Additional analyses of PAPE data focused on predictors of treatment benefit. Neither GH nor IGF-I correlated with improved QOL observed after switching combination therapy regimens [49]. Somatostatin receptor SST2, but not SST5, expression, correlated with lower IGF-I levels [89]. Separate analysis of 13 tissue samples found that those with ≥ 25% decrease in tumor size had lower SST2 expression as well as lower SST2/SST5 ratio expression [90].

Summary points

  • Low-dose octreotide LAR or lanreotide plus weekly pegvisomant is a cost-effective and efficacious option for patients requiring combination therapy.

  • Combination of pasireotide plus pegvisomant can yield biochemical control rates exceeding 70% even when pegvisomant doses are kept low. However, the addition of pegvisomant does not ameliorate the high rates of pasireotide-induced hyperglycemia.

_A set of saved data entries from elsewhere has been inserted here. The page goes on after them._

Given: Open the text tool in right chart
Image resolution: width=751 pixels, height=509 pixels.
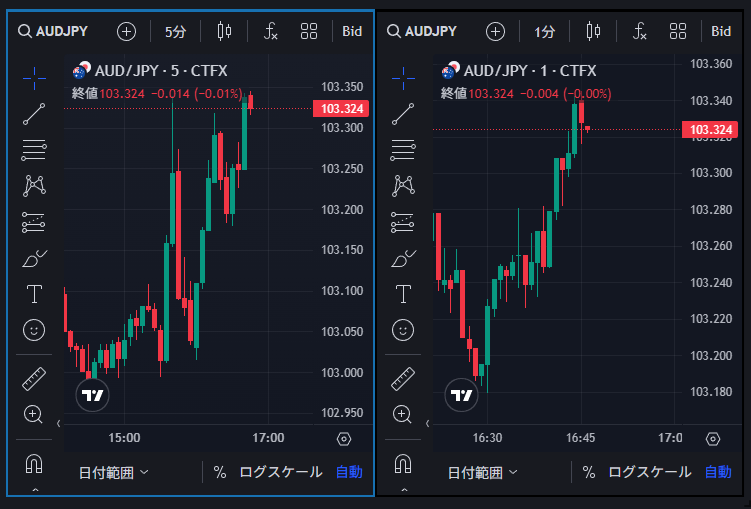Looking at the screenshot, I should tap(403, 293).
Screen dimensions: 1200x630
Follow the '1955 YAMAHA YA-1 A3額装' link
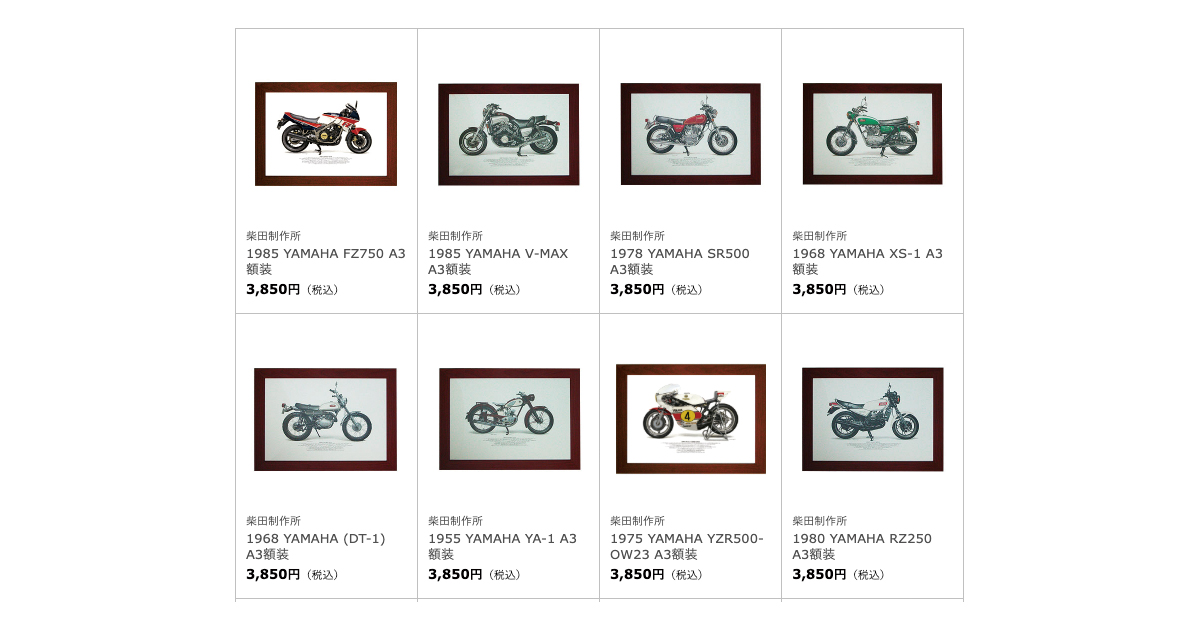click(x=502, y=546)
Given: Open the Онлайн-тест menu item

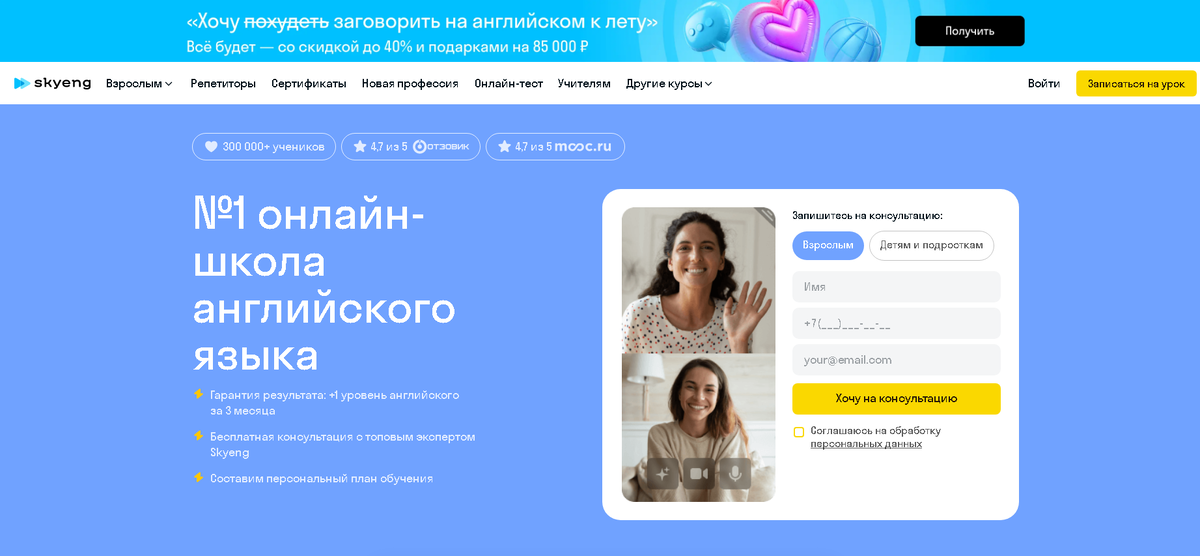Looking at the screenshot, I should [508, 84].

  • Patient selection for combination pasireotide plus pegvisomant should be carefully considered.

Radiotherapy

What’s new

In a single-center retrospective study of patients treated with single-fraction Gamma Knife stereotactic radiosurgery (SRS) between 1990 and 2017 [91] and followed for a median 63 months, 58 of 102 patients (57%) achieved biochemical control at a median of 19 months, and 22 patients persisted with active disease despite adjuvant medical treatment. Similar rates were seen in an update from the German Acromegaly Registry, which analyzed outcomes from both fractionated radiotherapy (FRT; n = 233) and SRS (n = 119) followed for up to 45 years [92]. Median time to achieve disease control was 3.0 years for FRT and 2.1 years for SRS, and the 10-year remission rate was 48% and 52% for FRT and SRS, respectively. Twenty-nine percent of patients developed hypopituitarism at a median of 29.5 months with SRS [91], while adrenocorticotropin (ACTH) and thyrotropin (TSH) deficiencies were more common with FRT than with SRS [92]. It should be noted that in all studies reporting radiotherapy outcomes, the patients were only a subset of those treated for acromegaly and were often those less responsive to prior surgery and medical treatments.

Summary points

  • Long-term follow-up of patients treated with SRS and FRT show that approximately half achieve and maintain biochemical control. However, up to one-third of patients with normal pituitary function develop hypopituitarism, confirming the need for ongoing monitoring.